### [Problem details]
Among the entries, find each line that includes the string "Viewport" and list it.

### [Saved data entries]
--------------------------------------------------
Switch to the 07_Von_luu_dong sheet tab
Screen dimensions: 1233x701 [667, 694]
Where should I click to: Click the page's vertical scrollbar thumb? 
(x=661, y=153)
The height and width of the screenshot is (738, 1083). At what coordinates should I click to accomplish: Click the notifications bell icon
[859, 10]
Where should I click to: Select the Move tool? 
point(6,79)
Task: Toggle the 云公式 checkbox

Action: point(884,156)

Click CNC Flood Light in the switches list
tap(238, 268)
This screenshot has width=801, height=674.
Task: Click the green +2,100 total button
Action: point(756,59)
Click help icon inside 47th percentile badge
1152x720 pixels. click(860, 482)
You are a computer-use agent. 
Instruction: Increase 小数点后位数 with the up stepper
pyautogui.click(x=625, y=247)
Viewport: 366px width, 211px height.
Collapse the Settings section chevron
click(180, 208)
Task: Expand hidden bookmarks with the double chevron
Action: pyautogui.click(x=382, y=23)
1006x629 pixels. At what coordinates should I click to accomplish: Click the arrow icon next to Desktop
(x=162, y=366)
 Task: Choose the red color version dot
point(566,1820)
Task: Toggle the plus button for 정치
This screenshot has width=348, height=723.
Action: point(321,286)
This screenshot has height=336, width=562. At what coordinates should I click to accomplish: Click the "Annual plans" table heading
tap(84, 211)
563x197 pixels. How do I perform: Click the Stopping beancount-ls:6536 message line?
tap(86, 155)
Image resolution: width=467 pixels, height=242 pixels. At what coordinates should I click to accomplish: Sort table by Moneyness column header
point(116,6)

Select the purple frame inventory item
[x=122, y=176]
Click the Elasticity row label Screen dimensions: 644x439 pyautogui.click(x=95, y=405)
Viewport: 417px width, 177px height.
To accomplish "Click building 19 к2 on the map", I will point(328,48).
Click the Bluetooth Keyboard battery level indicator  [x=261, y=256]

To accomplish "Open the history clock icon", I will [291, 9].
--------------------------------------------------
### [Result of this task]
Viewport: 366px width, 211px height.
Viewport: 417px width, 177px height.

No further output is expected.